Netflix has released VOID (Video Object and Interaction Deletion), its first public AI model. The open-source tool removes objects from video while preserving physically plausible interactions, solving a problem that existing video inpainting methods handle poorly.
What Happened
Netflix published the VOID model on HuggingFace along with an accompanying research paper and full source code on GitHub. The model is built on CogVideoX-Fun-V1.5-5b and fine-tuned for video inpainting with a novel quadmask conditioning system.
VOID processes video at 384x672 resolution and handles up to 197 frames. It uses a two-pass system: Pass 1 runs base inpainting, while the optional Pass 2 adds optical flow-warped noise for better temporal consistency on longer clips.
Why It Matters
Current video object removal tools can erase objects and fix appearance artifacts like shadows and reflections. But when the removed object was physically interacting with other elements, such as holding something or pushing an object, existing models produce implausible results. VOID addresses this directly.

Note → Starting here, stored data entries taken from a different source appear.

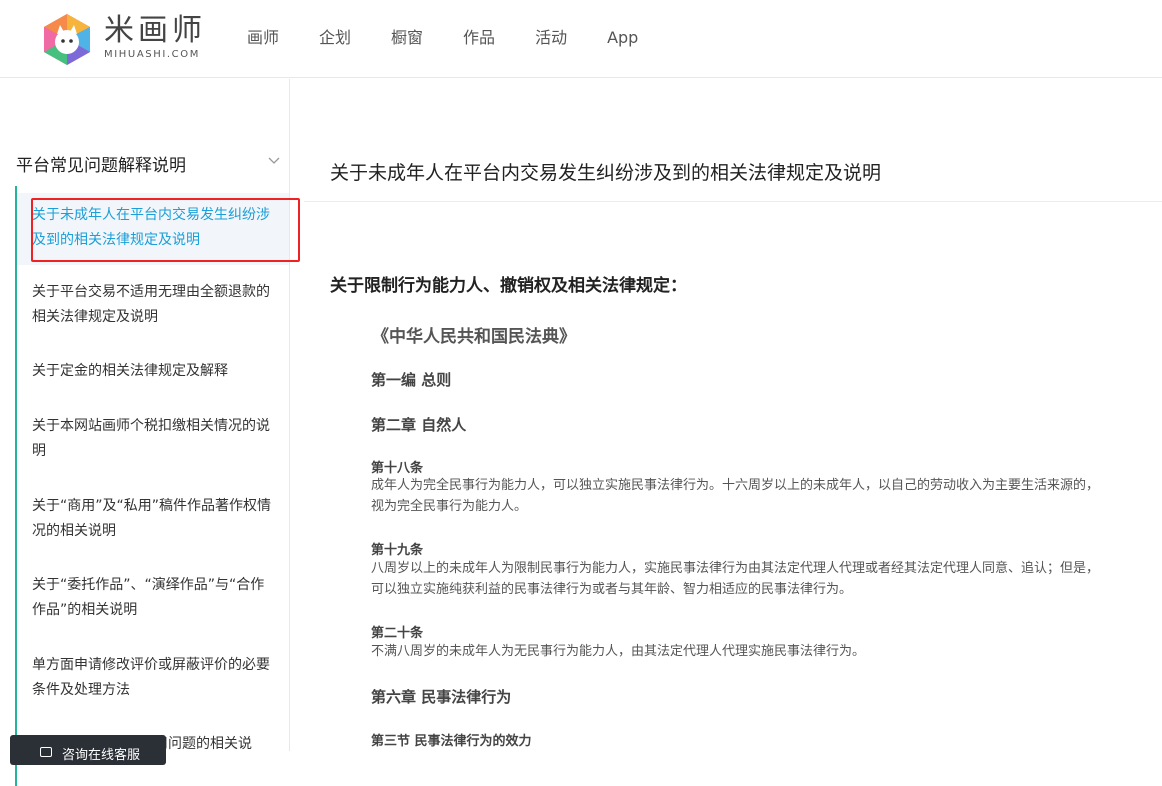 The image size is (1162, 786). I want to click on section-title: 关于限制行为能力人、撤销权及相关法律规定：, so click(508, 286).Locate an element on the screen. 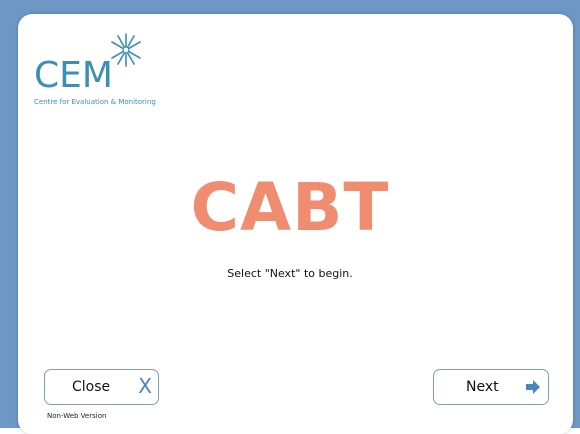  close-button: Close X is located at coordinates (102, 387).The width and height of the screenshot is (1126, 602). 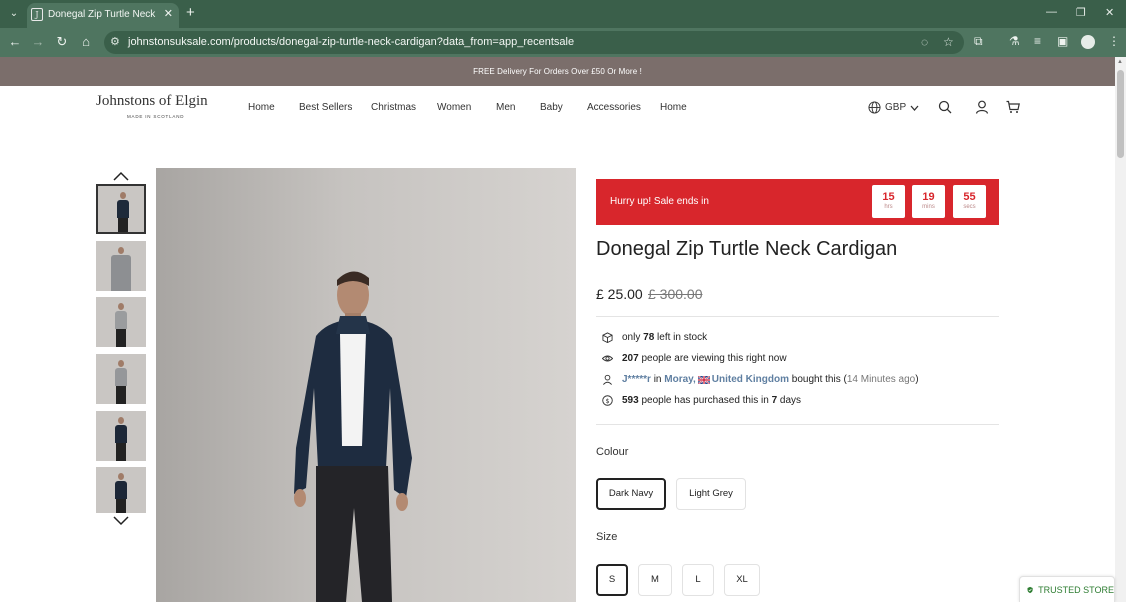 I want to click on bookmark-star-icon: ☆, so click(x=948, y=42).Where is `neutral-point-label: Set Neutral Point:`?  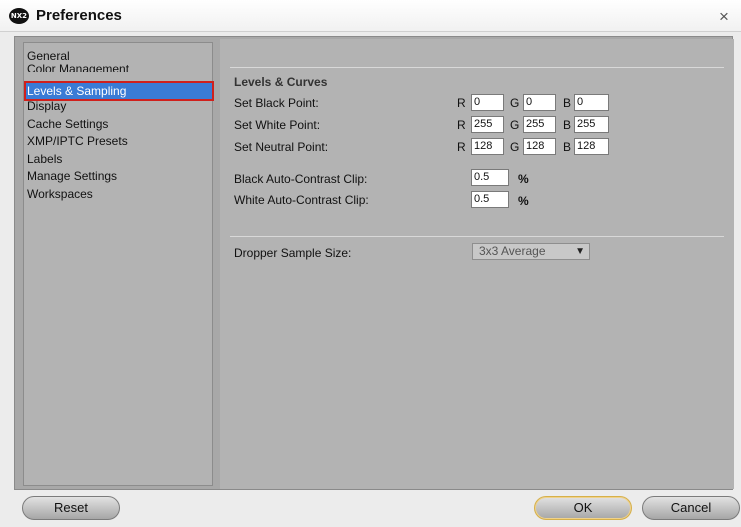 neutral-point-label: Set Neutral Point: is located at coordinates (282, 147).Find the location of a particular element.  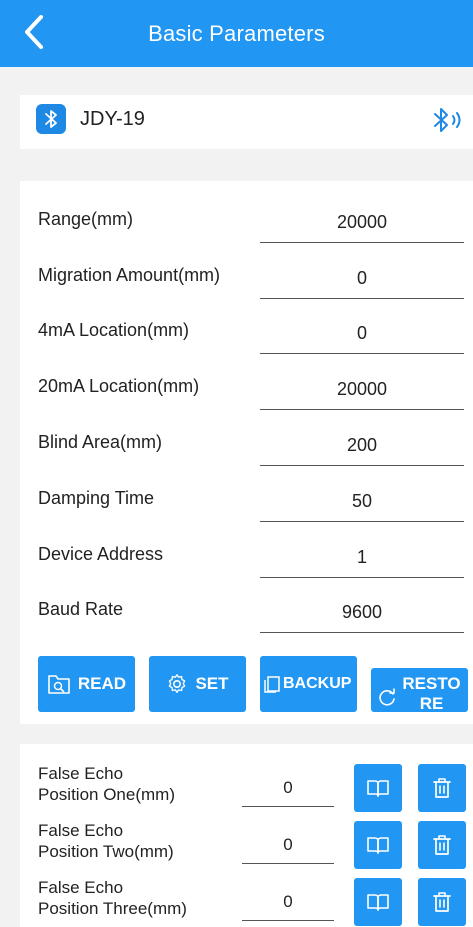

baud-rate-input is located at coordinates (362, 613).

The model uses a quadmask that encodes four distinct regions: the object to remove, overlap zones, affected regions where physics will change (objects that should fall or shift), and the background to keep. A vision-language model identifies these regions automatically during inference.
Key Details
- Architecture: 3D Transformer based on CogVideoX-Fun-V1.5-5b-InP (5 billion parameters)
- Training data: Paired counterfactual videos from HUMOTO (human-object interactions via Blender physics simulation) and Kubric (object-only interactions)

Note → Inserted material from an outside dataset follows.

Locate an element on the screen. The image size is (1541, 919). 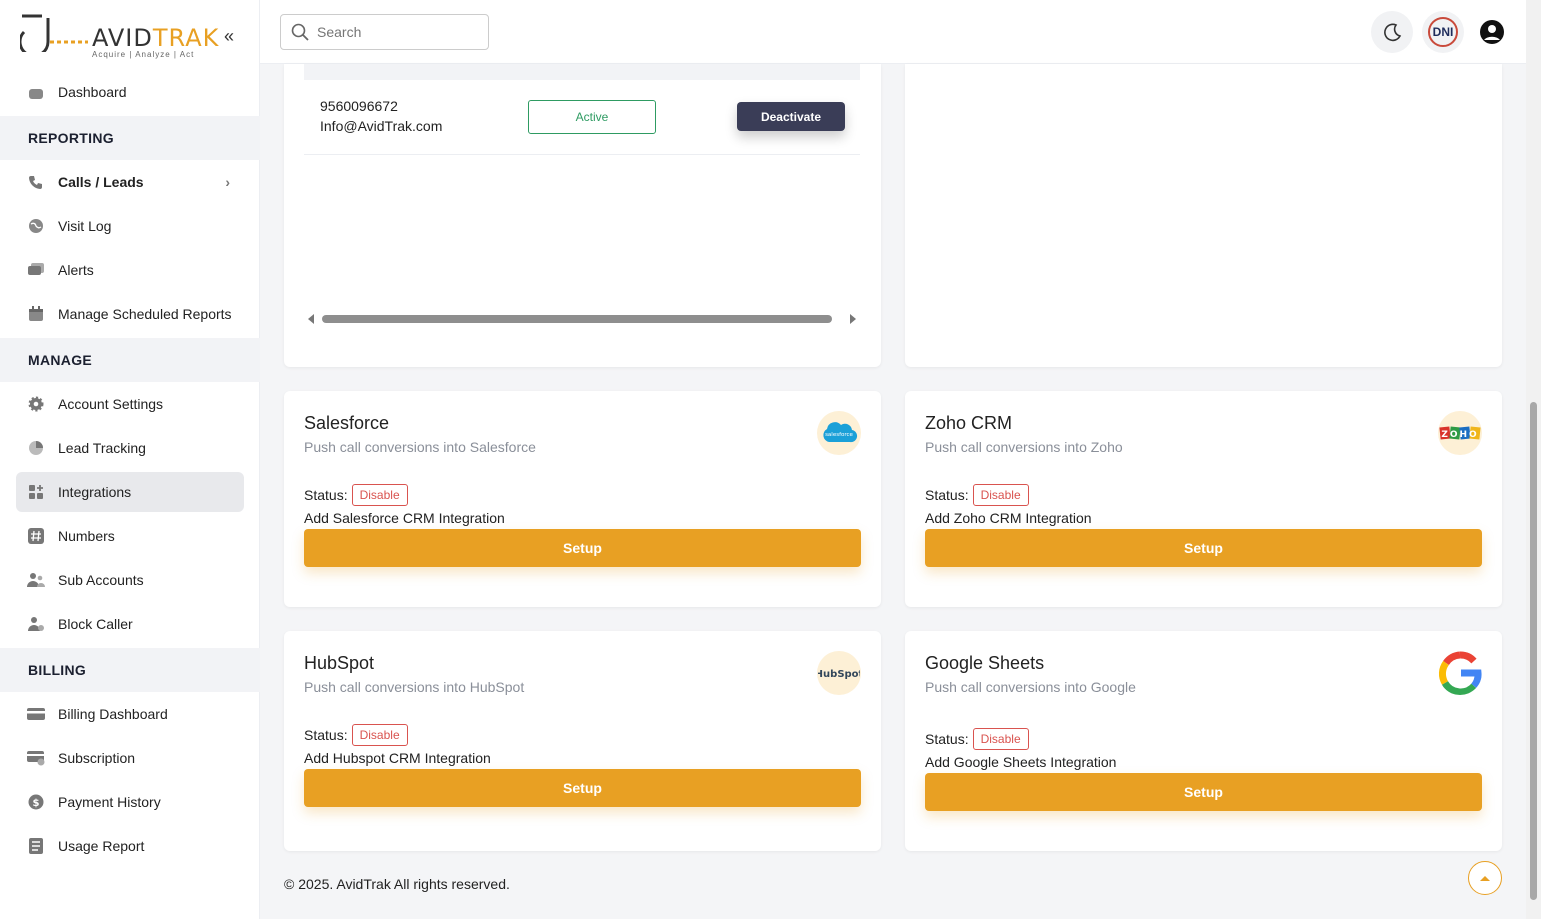
chat-icon is located at coordinates (36, 270).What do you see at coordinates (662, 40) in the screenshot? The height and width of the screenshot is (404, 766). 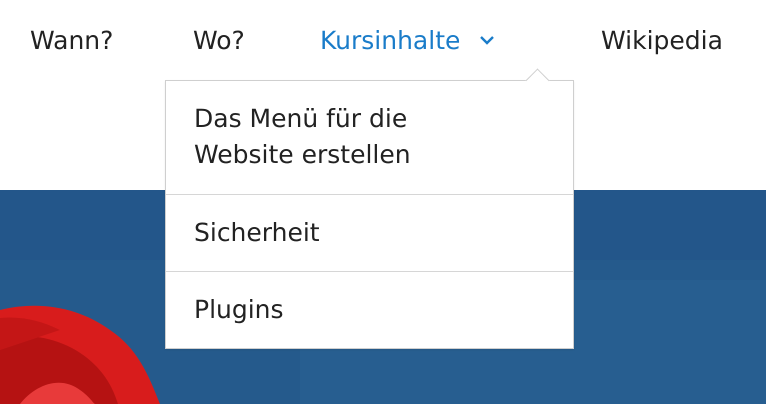 I see `nav-link: Wikipedia` at bounding box center [662, 40].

- Infrastructure: Trained on 8x A100 80GB GPUs with DeepSpeed ZeRO Stage 2
- Precision: BF16 with FP8 quantization support
- License: Open source with weights and code available
An interactive Gradio demo is available on HuggingFace Spaces for testing without local setup.
What to Do Next
Video editors and VFX artists can try the VOID project page demos to evaluate the model against their workflows. The full pipeline requires a GPU with at least 40GB VRAM for inference, though FP8 quantization can reduce memory requirements. Studios already using CogVideoX-based pipelines can integrate VOID directly.